Do you also think you should be compensated by OpenAI for all the blog posts you've written that went into GPT3's training?


For sure


perhaps they can reimburse them with free access to an IDE and perpetual hosting of their repos

/snark! I think it'd be great if AI could tag its sources and distribute money accordingly, but I expect some perverse incentives to pop up in doing so...


The verb "should" does a lot of heavy lifting in that sentence.

Because, if they don't pay these folks... I mean, who does that hurt? The concept of intellectual property exists to incentivize creating valuable art/literature/code. In theory at least, we agree to uphold IP laws because we recognize that more value gets created when they're a state enforced monopoly on the person who came up with that piece of art/literature/code.
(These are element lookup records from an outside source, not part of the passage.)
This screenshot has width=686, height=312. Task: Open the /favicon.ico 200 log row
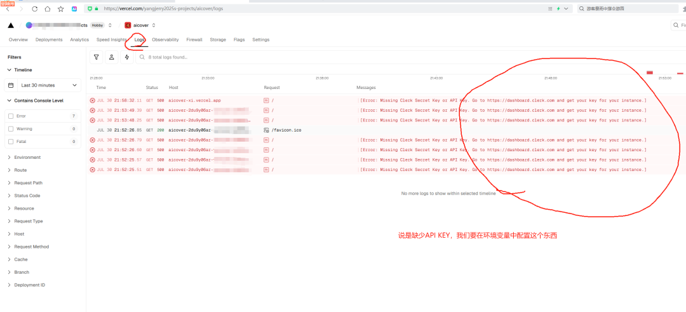pos(286,130)
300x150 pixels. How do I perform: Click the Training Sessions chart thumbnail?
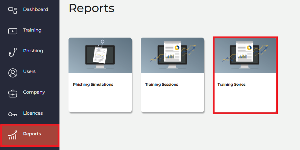[172, 55]
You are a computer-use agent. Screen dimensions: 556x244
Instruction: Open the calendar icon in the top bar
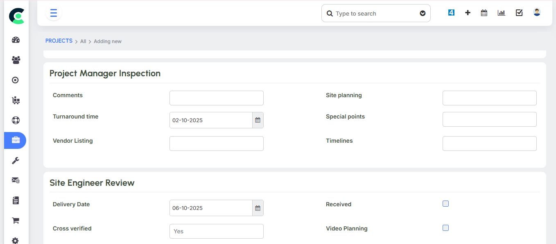[484, 12]
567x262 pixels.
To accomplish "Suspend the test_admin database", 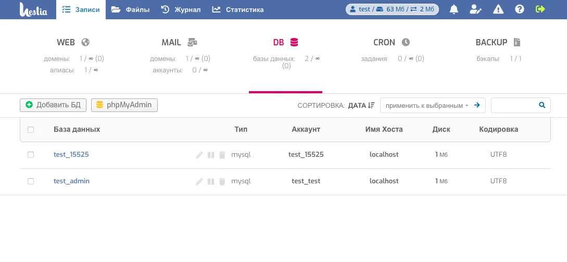I will (x=211, y=181).
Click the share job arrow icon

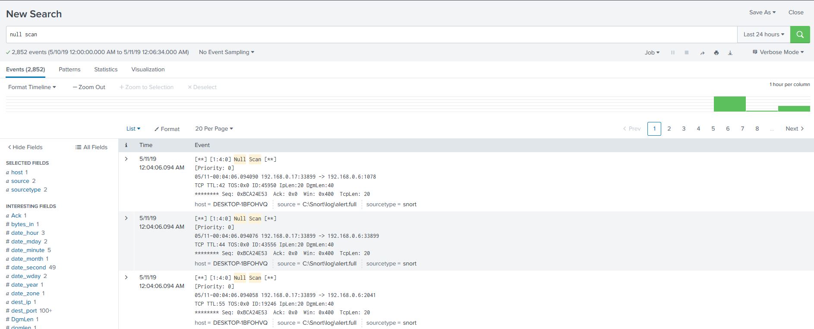click(702, 53)
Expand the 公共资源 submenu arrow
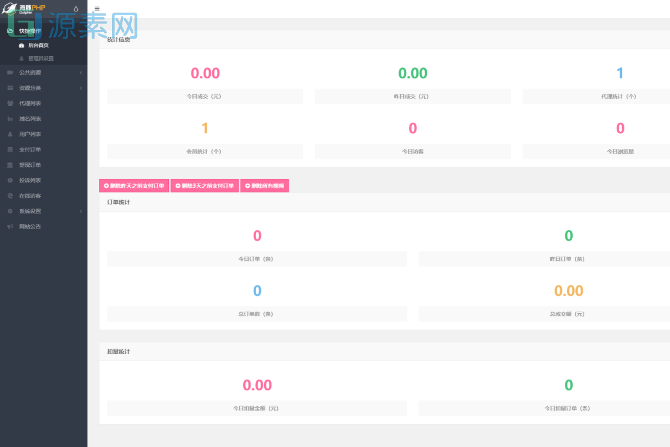 click(81, 73)
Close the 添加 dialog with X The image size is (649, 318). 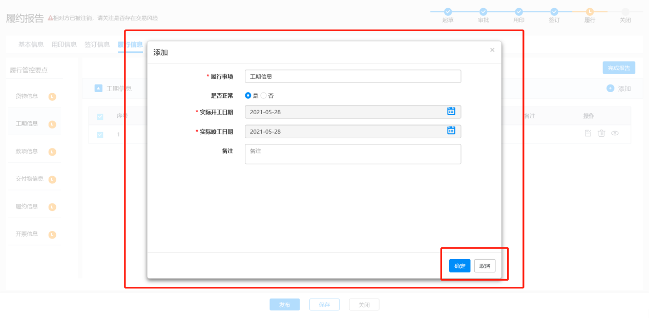[x=492, y=50]
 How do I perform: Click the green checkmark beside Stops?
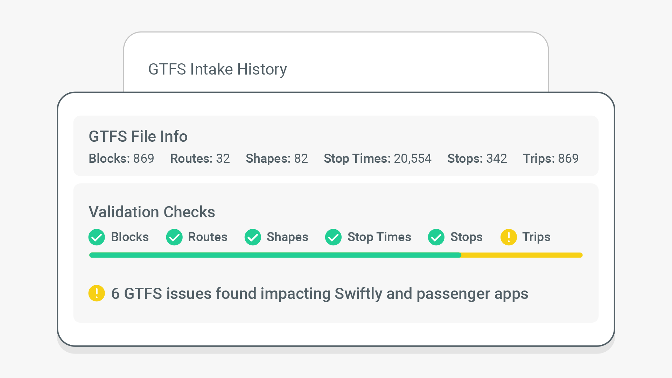click(436, 237)
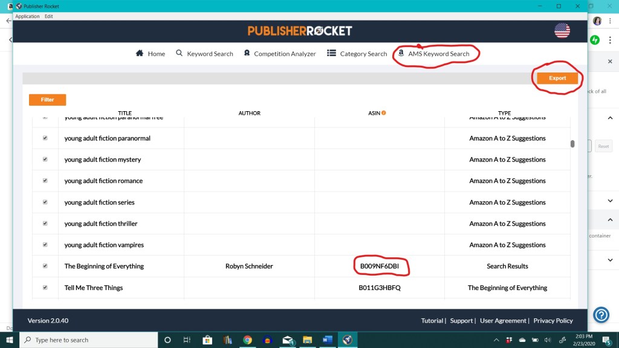Open Google Chrome from the taskbar
The width and height of the screenshot is (619, 348).
pyautogui.click(x=247, y=340)
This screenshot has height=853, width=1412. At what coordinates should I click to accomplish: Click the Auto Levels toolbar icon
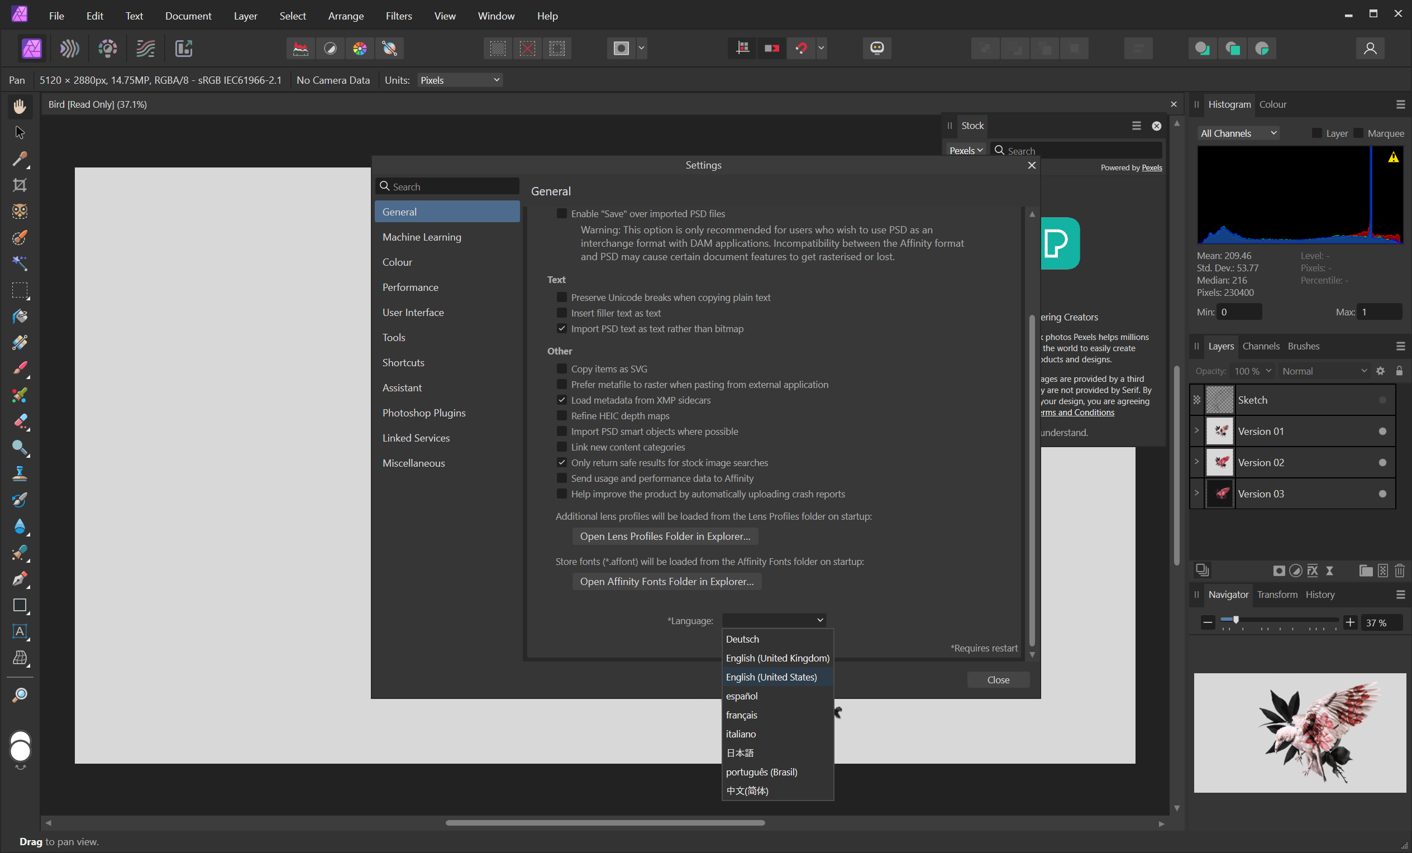(300, 49)

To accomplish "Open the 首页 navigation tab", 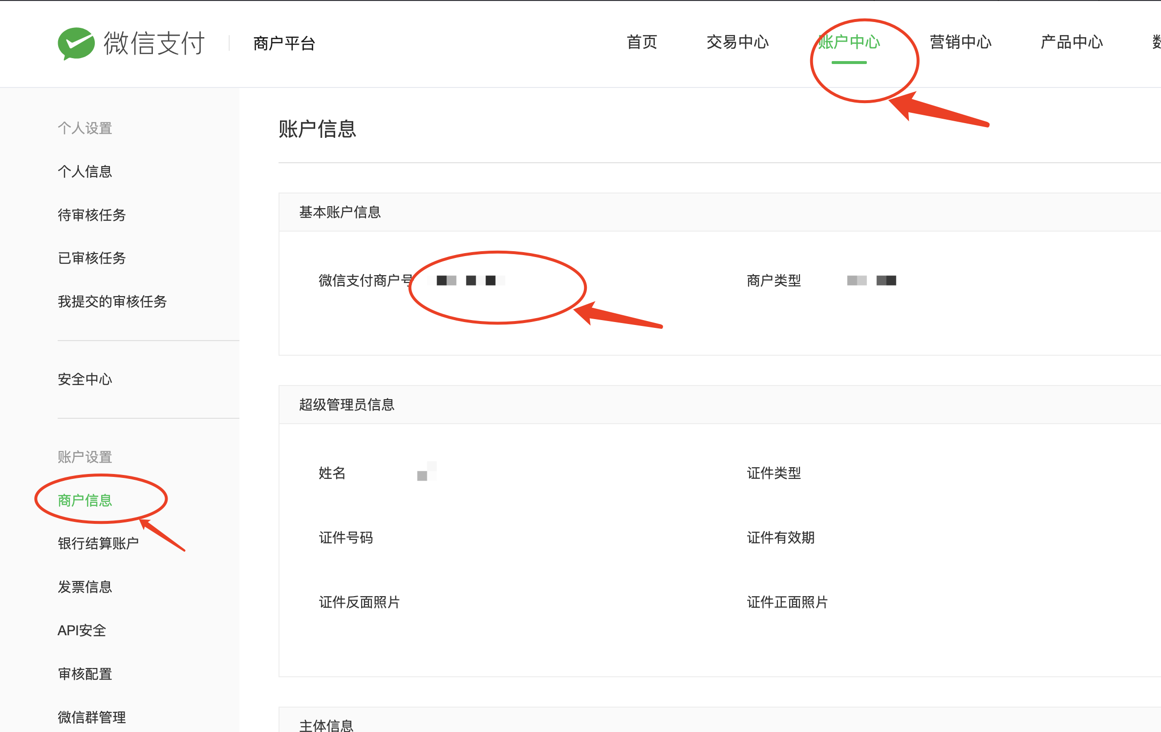I will (642, 43).
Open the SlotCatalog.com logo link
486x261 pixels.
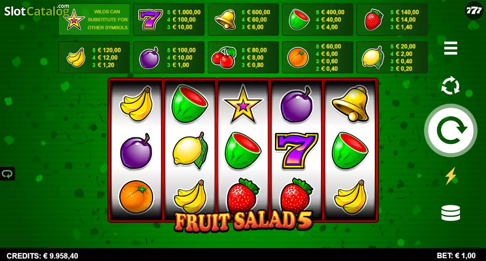click(x=37, y=11)
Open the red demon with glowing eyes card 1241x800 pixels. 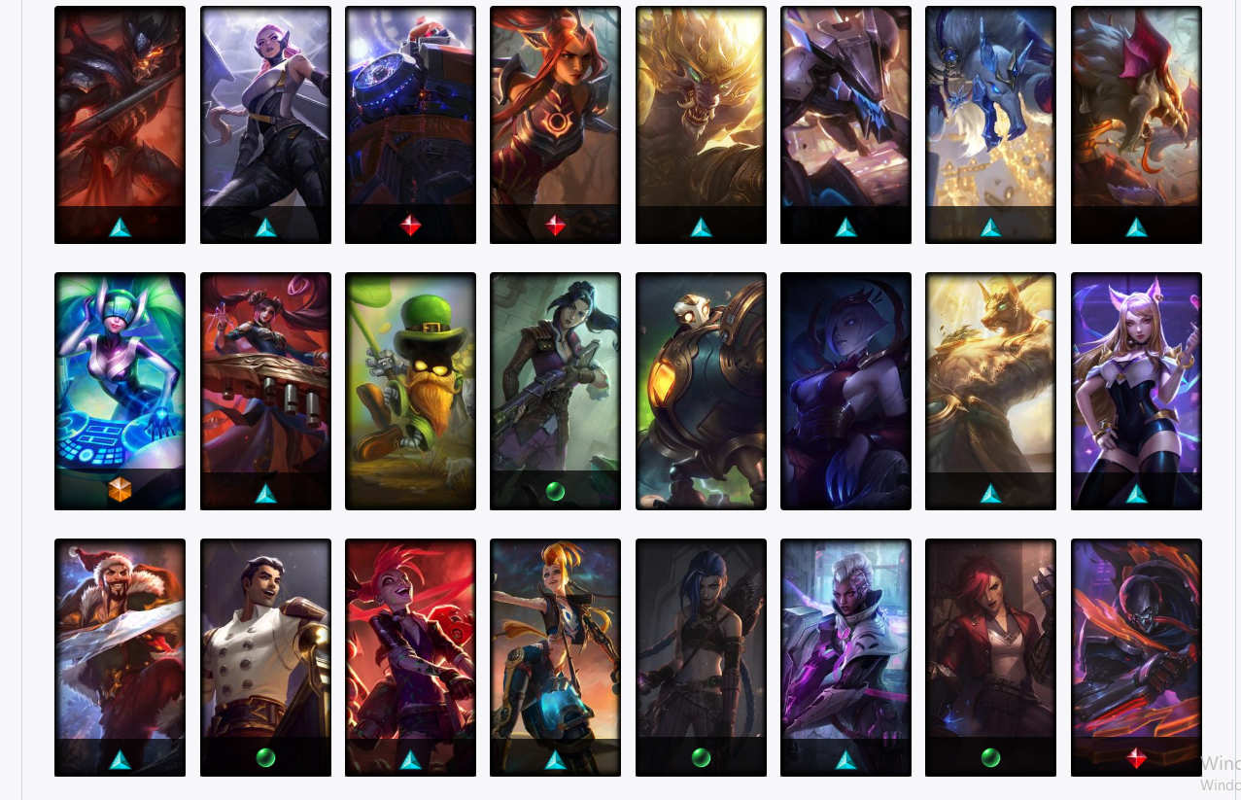[120, 124]
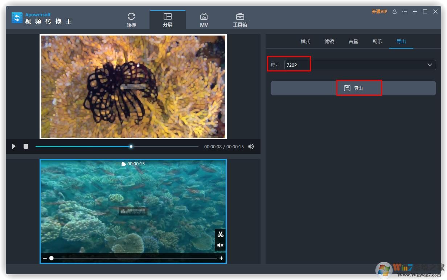Zoom in with the plus icon

[221, 258]

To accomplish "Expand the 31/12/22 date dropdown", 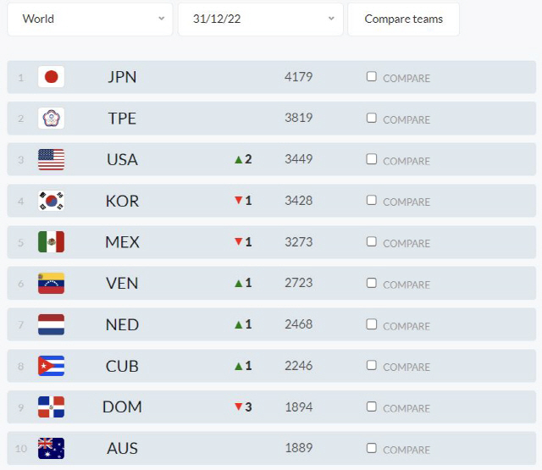I will 261,19.
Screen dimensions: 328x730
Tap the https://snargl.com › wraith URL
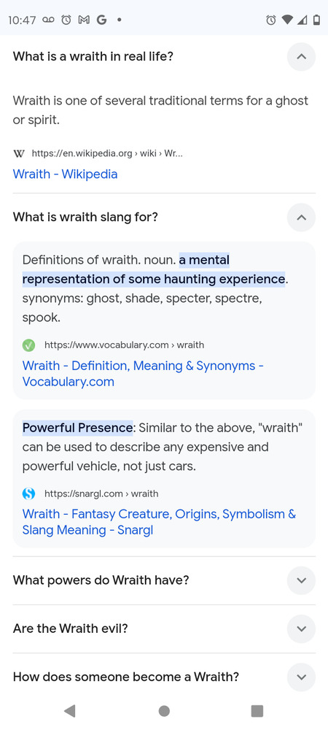tap(101, 493)
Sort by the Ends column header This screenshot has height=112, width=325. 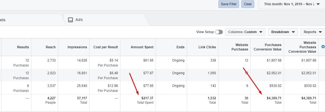180,47
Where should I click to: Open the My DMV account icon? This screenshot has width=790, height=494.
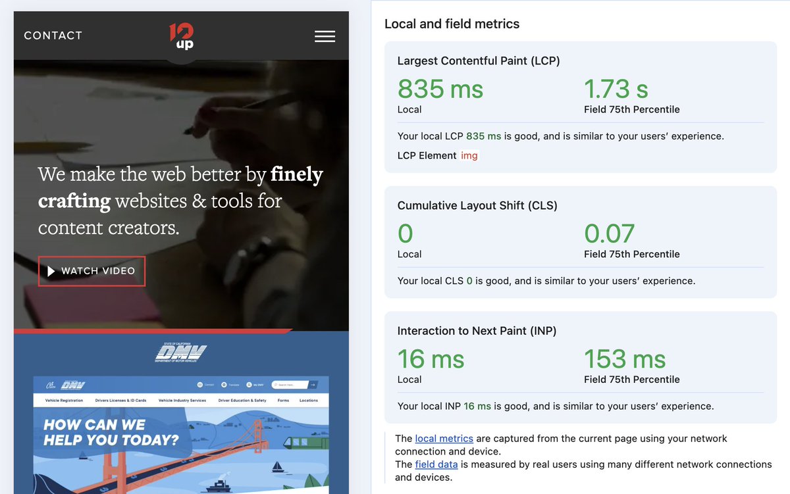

But we also recognize that sometimes these laws go too far; eg that there are patent trolls and corporations fighting public domain and game publishers going after anyone who makes a let's-play of their video.

In those case, it's reasonable to think the world would be better off if we all shrugged and told the IP holders "too bad, someone else is going to create value off your work and you're not going to get a cent from it, we just think it's not worth building and maintaining a nightmare bureaucracy just so you can tax them".

And from that point of view... Copilot is fine? It's not like the people posting code on Github or StackOverflow were thinking "I'm only doing this because I know a future AI 10 years from now won't scrap the code I wrote to train a neural network to create a code completion engine". Yeah, yeah, this breaks the spirit of the GPL and Stallman's vision, etc, etc.

But... I mean, at some point, you got to stop debating semantics and wonder what we're coding for. What Microsoft has created is a tool that can collectively save developers billions of man-hours. It's a net good for humanity. As far as I'm concerned, the fact that this net good was developed is infinitely more important than the fact that Microsoft didn't pay royalties to a nebulous amount of developers who wouldn't have noticed anything if Microsoft hadn't developed Copilot.

tldr MIT license is great, piracy is great, fanfiction is great, screw the very concept of intellectual property.